Task instructions -
Every line with "computer" in it should be copied from the data.

Collected data entries
************

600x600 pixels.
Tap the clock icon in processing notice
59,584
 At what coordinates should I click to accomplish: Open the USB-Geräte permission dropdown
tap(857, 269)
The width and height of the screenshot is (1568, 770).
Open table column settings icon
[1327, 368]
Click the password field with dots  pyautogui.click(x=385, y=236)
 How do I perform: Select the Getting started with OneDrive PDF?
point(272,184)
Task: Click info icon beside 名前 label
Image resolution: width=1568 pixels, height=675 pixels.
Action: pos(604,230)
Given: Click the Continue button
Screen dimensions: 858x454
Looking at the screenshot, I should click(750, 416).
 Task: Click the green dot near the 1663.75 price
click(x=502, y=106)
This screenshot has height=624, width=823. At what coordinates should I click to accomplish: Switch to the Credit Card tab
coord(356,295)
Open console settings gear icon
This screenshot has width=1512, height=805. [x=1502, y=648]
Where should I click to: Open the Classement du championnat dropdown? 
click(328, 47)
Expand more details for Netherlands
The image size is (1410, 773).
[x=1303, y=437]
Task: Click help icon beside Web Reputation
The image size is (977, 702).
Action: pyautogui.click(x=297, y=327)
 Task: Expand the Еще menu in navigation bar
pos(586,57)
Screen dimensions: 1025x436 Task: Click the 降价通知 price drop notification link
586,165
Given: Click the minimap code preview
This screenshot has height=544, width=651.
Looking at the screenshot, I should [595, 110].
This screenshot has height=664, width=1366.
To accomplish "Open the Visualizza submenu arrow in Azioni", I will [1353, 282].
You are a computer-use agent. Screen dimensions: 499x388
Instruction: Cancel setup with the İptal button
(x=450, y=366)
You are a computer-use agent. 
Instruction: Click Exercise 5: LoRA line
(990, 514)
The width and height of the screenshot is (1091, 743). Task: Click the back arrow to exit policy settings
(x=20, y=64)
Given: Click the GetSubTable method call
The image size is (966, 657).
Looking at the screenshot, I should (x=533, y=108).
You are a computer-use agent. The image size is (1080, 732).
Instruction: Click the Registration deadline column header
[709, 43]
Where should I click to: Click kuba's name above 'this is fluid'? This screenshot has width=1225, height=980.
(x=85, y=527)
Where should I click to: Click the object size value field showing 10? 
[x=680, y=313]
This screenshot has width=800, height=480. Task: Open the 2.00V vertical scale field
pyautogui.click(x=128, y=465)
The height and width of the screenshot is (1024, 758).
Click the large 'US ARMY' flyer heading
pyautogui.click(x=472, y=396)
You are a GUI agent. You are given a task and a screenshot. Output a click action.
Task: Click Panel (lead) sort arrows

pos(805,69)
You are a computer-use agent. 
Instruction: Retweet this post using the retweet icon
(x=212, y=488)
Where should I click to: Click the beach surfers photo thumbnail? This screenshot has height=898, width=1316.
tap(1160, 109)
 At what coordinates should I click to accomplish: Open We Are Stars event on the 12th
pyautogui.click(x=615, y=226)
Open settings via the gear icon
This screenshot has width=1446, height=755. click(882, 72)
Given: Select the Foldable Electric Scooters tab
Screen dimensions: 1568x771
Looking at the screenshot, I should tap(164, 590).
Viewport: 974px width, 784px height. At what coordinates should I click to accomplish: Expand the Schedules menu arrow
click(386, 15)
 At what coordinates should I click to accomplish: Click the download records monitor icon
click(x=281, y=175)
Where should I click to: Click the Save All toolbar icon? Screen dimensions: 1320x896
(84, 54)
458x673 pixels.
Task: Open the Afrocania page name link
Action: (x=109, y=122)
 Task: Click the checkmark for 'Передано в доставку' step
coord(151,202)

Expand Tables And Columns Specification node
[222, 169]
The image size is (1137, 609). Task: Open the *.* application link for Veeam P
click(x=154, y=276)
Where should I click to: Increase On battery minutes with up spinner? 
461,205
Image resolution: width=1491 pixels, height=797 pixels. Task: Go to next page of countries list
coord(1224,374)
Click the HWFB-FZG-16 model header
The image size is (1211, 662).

************

Response -
You are a computer-use agent. Screen dimensions: 499x388
You are a computer-use agent. 
You are a computer-use agent. The image size is (1080, 732).
You are a computer-use agent. 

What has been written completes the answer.